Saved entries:
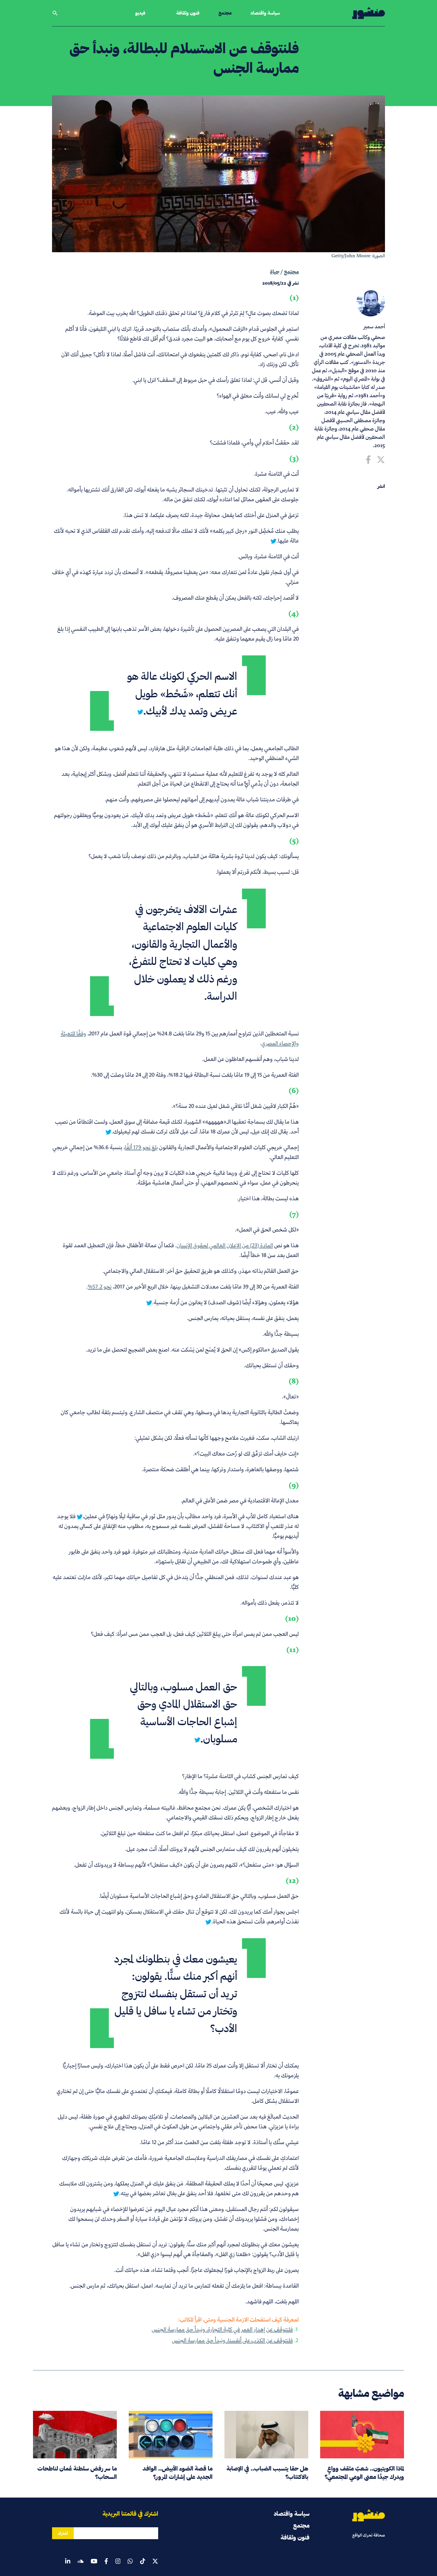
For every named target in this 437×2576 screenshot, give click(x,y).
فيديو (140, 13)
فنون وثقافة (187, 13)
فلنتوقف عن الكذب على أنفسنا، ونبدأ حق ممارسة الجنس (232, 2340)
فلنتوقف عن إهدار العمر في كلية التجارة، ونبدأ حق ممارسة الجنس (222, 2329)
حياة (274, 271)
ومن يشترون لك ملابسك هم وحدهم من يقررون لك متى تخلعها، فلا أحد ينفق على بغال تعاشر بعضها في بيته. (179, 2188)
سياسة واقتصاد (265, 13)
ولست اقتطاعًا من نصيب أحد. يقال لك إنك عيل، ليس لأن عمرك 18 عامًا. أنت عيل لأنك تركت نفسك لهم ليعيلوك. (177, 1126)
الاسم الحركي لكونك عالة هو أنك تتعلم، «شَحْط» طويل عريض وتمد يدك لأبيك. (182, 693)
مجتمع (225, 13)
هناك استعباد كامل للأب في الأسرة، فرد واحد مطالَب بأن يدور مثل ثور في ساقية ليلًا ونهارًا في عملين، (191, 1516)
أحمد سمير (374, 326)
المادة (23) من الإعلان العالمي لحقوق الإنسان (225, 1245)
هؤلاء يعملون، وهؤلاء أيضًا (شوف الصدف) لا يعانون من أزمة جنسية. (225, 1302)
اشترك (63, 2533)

◆ Action item ◆
In the records above, return precisely the line containing "فلنتوقف عن إهدار" and each line that comes after it, up to the final one.

◆ Exercise result ◆
فلنتوقف عن إهدار العمر في كلية التجارة، ونبدأ حق ممارسة الجنس (222, 2329)
حياة (274, 271)
ومن يشترون لك ملابسك هم وحدهم من يقررون لك متى تخلعها، فلا أحد ينفق على بغال تعاشر بعضها في بيته. (179, 2188)
سياسة واقتصاد (265, 13)
ولست اقتطاعًا من نصيب أحد. يقال لك إنك عيل، ليس لأن عمرك 18 عامًا. أنت عيل لأنك تركت نفسك لهم ليعيلوك. (177, 1126)
الاسم الحركي لكونك عالة هو أنك تتعلم، «شَحْط» طويل عريض وتمد يدك لأبيك. (182, 693)
مجتمع (225, 13)
هناك استعباد كامل للأب في الأسرة، فرد واحد مطالَب بأن يدور مثل ثور في ساقية ليلًا ونهارًا في عملين، (191, 1516)
أحمد سمير (374, 326)
المادة (23) من الإعلان العالمي لحقوق الإنسان (225, 1245)
هؤلاء يعملون، وهؤلاء أيضًا (شوف الصدف) لا يعانون من أزمة جنسية. (225, 1302)
اشترك (63, 2533)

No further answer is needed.